*Texte à lire*.
Le comportement en conditions de bas intrants
Les sites d’expérimentation se sont coordonnés pour définir les bioagresseurs à étudier, en fonction des pressions dominantes dans leur bassin de production. « A SudExpé, historiquement, on a beaucoup travaillé les thrips, la tordeuse aussi sur les premières tranches de plantation, indique Alexandre Magrit, de SudExpé Saint Gilles. Depuis quelques années, on se recentre plutôt sur la cloque. Cette maladie devient vraiment problématique pour les producteurs avec le retrait de certains produits phytosanitaires. En fonction de la pression cloque de l’année, on observe aussi les thrips, la rouille, l’oïdium… C’est un peu opportuniste, en fonction des maladies qui apparaissent. »
Sur cette station, un autre dispositif d’évaluation des variétés a été mis en place en 2017, afin d’évaluer le comportement des variétés d’abricot et pêche en conditions de bas intrants phytosanitaires. « Ce choix a été fait face à la forte réduction du nombre de produits de synthèse, évoque Maëlle Guiraud, de SudExpé. On s’attend à avoir des impasses techniques sur certains bioagresseurs. Nous ne traitons ce verger qu’avec des produits de biocontrôle et/ou autorisés en AB. L’objectif est de maîtriser suffisamment les bioagresseurs pour aller jusqu’à la récolte et pouvoir évaluer les fruits en plus des observations au verger tout au long de la saison : rendement, calibre, taux de sucres, intensité d’attaque par les bioagresseurs… »

*Informations fournies*.
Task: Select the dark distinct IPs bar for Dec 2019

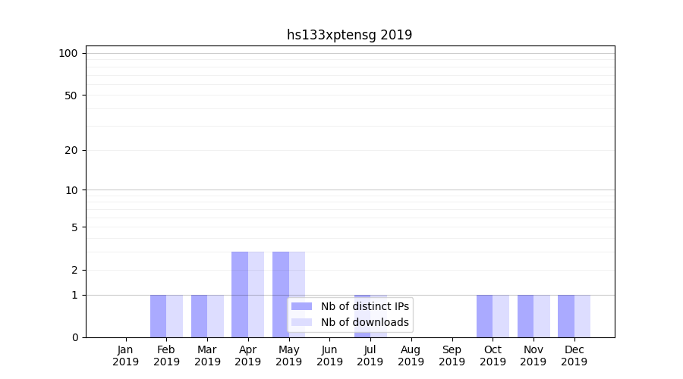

*Travail à faire*. Donnez la suite du texte sur les variétés d'abricot et de pêche en conditions de bas intrants, en reprenant après sa dernière phrase. Vous n'avez pas besoin des informations fournies.

*Réponse à l'exercice*.
« Les deux dispositifs sont complémentaires, note Alexandre Magrit. Le dispositif bioagresseurs cherche à évaluer la génétique, la résistance des variétés. Tandis que celui en bas intrants vise plutôt à chercher quelles variétés seront capables de produire demain si on n’a plus de produits, avec une approche plus globale. »
Une nouvelle application pour les fiches variétales
Les fiches variétales synthétisent les éléments issus de l’évaluation variétale sur plusieurs sites (CTIFL centre opérationnel de Balandran, Sica Centrex, Sefra et SudExpé), coordonnée par le CTIFL. Elles apportent des données de performance agronomique et qualitative, de l’arbre au fruit, des éléments de conduite adaptés aux caractéristiques physiologiques des variétés. L’application des fiches variétales fait peau neuve en 2022. Pour les espèces Abricot, Cerise, Noix, Pêche et Nectarine, Pomme, Fraise puis Prune et Tomate dans un second temps, les données variétales seront accessibles de façon uniforme, avec deux degrés d’information et une plus grande opportunité de tri et de comparaison. Rendez-vous sur www.ctifl.fr fin 2022.